Other numbers are not so heavenly. I first became aware of 666 from watching the 1976 movie The Omen, when Gregory Peck discovers it on his adopted child’s scalp and knows he is the Antichrist. The number itself, however, was apparently political in origin and referred to the Roman Emperor Nero, who was considered a vicious devil by the Hebrews who wrote the Book of Revelations.
Then there’s “420-friendly,” a phrase I ran across while helping my college-age son look for apartments on Craigslist. I knew it referred to April 20, which may one day appear on your Google calendar as Pot Smoking Day. (Hey, Groundhog Day, April Fools’ Day, and the Hindu spring festival Holi are already there.) What I learned only recently is that it began as the magic moment after school let out in San Rafael, Calif., where marijuana aficionados would gather in front of a statue of Louis Pasteur, affectionately known as Louie.
I started thinking about these number codes last week, when NPR, purveyor of eclectic news, announced a feature about a license plate recalled by the State of Illinois for bearing the number 1488. Apparently that number or its variants — 14/88, 14/23, 88 — refers to white-supremacist beliefs. The 14 refers to the 14-word white-supremacist slogan, “We must secure the existence of our people and a future for white children.” The 88 nods to the eighth letter of the alphabet, hence HH or “Heil Hitler.”
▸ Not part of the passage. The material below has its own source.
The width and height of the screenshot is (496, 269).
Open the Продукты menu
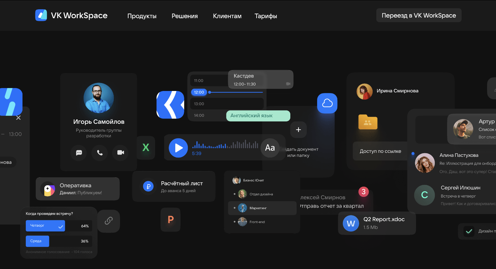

The Anti-Defamation League features a page devoted to numerical hate symbols, which might leave you worried that you could inadvertently signal hate just by choosing a cellphone number. Fewer numbers seem devoted to benign propositions like love or peace. There’s the iconic V sign, which originally signaled victory in World War II, with a nod to Beethoven’s Fifth Symphony. It evolved into a sign for peace in the 1960s and continues as such, though I’m not sure anyone thinks of it as referring to the number 5. (Be sure, by the way, to make this gesture palm outward, especially in certain countries where forming the same V with your palm inward is taken as an insulting gesture.)
Also in the 1960s, we learned from Three Dog Night that
One is the loneliest number that you’ll ever do Two can be as bad as one It’s the loneliest number since the number one
Sheesh. Let’s get some love going in the numbers, folks. I propose starting with 7. Who’s got other magic combinations to recommend?